This post gives an overview of Apache Kafka and using an example use-case, shows how to get up and running with it quickly and easily.
Kafka was originally developed by engineers at LinkedIn, and the context and background of its creation is well explained by the excellent LinkedIn engineering blog post from 2013. Data on Google trends shows a steady increase in searches for this technology in the years since then and it looks set to continue growing as more companies build event-based solutions.
It is rumoured to have been named after the 20th century novelist, but presumably the aim was not to share characteristics with topics in the books!
What is Kafka and what is it used for?
At its heart, Kafka is a durable event store, it maintains ordered sequences of entries called topics which are stored on disk and replicated within a cluster. Kafka uses sequential disk writes with minimal amounts of random access, which allows it to be scaled to huge amounts of throughput, with big volumes of data stored, on cheap hardware including spinning disks.
One of the common use-cases for Kafka is to act as a central point for large amounts of incoming data, keeping a medium-term store of the events and allowing multiple consumers to pull in the data they are interested in and process it. Kafka can be used as input to Apache Spark, allowing for real-time alerting, as explained in The Rise of Big Data Streaming
One situation where Kafka is a good choice is to ingest data from remote sensors and allow various consumers to monitor this, producing alerts and visualizations. This is likely what BP are doing to monitor their assets: The Big Data Technologies that Saved BP $7BN
There is detailed information about the architecture and internals of Kafka on their site: https://kafka.apache.org/intro
An Example use-case
The Met Office is the UK’s national weather service, and amongst many other functions, it provides observational data for approximately 140 locations around the country. For each location, data is made available hourly, containing temperature, pressure, wind speed and other information. The Met Office provides a free API allowing access to this data, and the same information is available via their website. One limitation of both API and website is that data is only available for the last 24 hours.
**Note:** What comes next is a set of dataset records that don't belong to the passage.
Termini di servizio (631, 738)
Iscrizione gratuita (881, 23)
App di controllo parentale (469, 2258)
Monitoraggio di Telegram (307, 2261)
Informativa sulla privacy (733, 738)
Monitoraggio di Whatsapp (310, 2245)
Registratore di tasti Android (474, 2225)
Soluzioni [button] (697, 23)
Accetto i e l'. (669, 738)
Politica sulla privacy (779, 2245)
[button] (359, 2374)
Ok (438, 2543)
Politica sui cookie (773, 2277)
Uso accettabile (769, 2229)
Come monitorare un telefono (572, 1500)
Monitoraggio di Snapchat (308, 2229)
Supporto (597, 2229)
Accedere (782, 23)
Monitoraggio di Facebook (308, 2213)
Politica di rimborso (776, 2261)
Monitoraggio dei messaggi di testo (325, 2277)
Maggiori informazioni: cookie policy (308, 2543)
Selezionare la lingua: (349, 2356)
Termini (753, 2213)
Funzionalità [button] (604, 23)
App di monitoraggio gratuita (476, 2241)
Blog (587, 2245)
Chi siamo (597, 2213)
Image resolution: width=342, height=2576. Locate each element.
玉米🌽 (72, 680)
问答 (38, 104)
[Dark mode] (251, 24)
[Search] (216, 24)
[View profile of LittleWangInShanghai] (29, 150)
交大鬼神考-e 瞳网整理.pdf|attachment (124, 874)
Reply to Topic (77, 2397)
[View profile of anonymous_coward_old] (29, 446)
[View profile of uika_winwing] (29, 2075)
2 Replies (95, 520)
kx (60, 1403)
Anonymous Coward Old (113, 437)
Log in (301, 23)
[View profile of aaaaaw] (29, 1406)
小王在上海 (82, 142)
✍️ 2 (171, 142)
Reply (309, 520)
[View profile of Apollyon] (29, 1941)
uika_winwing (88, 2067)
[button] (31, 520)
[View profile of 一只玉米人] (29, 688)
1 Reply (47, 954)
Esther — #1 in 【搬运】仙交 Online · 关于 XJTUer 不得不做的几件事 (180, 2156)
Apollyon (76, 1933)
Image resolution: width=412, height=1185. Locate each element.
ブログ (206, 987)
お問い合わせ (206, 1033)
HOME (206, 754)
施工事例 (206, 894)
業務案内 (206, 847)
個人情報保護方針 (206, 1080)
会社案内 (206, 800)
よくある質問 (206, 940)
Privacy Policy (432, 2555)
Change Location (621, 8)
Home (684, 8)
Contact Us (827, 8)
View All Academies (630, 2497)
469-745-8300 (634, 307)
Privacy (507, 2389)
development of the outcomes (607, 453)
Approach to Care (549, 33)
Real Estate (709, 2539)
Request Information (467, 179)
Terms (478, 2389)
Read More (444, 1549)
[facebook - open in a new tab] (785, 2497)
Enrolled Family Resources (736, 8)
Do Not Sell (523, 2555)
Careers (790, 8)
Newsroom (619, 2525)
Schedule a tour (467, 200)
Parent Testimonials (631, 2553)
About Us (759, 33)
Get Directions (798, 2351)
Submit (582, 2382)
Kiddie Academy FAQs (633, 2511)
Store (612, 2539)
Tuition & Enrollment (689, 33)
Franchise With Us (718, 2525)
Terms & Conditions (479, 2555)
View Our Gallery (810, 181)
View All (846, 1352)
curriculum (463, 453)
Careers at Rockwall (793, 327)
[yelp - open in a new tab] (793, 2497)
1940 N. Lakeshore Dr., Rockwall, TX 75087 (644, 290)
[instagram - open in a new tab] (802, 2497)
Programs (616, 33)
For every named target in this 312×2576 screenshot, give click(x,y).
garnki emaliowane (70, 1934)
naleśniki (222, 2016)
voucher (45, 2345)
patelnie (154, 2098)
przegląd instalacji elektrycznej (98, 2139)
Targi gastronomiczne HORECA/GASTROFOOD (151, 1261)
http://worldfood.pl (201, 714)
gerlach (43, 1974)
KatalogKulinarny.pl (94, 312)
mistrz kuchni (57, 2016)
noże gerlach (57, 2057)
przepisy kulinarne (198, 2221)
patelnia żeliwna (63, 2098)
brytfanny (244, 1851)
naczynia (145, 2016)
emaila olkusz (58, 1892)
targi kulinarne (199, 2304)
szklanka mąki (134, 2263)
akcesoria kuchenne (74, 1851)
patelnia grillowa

I’m a climber and so am interested in mountain conditions around the UK. For example has the average temperature been low enough over the last few weeks for a particular ice climb to have formed? I would like to see the data and ideally also be alerted when suitable conditions have occurred for long enough. This seems like a perfect job for Kafka:
Creating the environment
Because Kafka normally depends on Zookeeper, it takes a bit of effort to manually install and configure it. A quick search on docker hub reveals an image created by Spotify which contains both tools, preconfigured. This allows a working instance of Kafka to be spun up in seconds. Similarly, I’m planning to use Graphite and Grafana to create a nice looking dashboard to visualize the data with minimal amounts of work, and these are also available as pre-built docker images. The below docker-compose file allows all three services to be launched by issuing a single command:
version: "3"
services:
kafka:
image: spotify/kafka
hostname: kafka
container_name: kafka
volumes:
- /storage/kafka/kafka-logs:/tmp/kafka-logs
ports:
- "2181:2181"
- "9092:9092"
environment:
ADVERTISED_HOST: kafka
ADVERTISED_PORT: 9092
LOG_RETENTION_HOURS: 1440
graphite:
image: sitespeedio/graphite
ports:
- "2003:2003"
- "2004:2004"
- "8080:80"
grafana:
image: grafana/grafana
volumes:
- /storage/grafana:/var/lib/grafana
ports:
- "3000:3000"
links:
- graphite
Before typing docker-compose-up, create the directories /storage/grafana and /storage/kafka on the host machine. These are mounted as volumes in the containers and give us persistent storage for the data. Kafka is configured here to keep data for 60 days, after which older stuff will be deleted. It would be possible to make this value much higher given the relatively low volume of data coming in, but 2 months is plenty for our purposes.
Ingesting the data
The first step is to query the Met Office’s DataPoint API and obtain some observational data. There is documentation on their site: DataPoint API. I signed up for a free API key, and tried the endpoints out in the browser. There are three main options
- Data for a specific site of interest
- For all locations at a particular time
- All locations at all available times (giving the last 24 hours).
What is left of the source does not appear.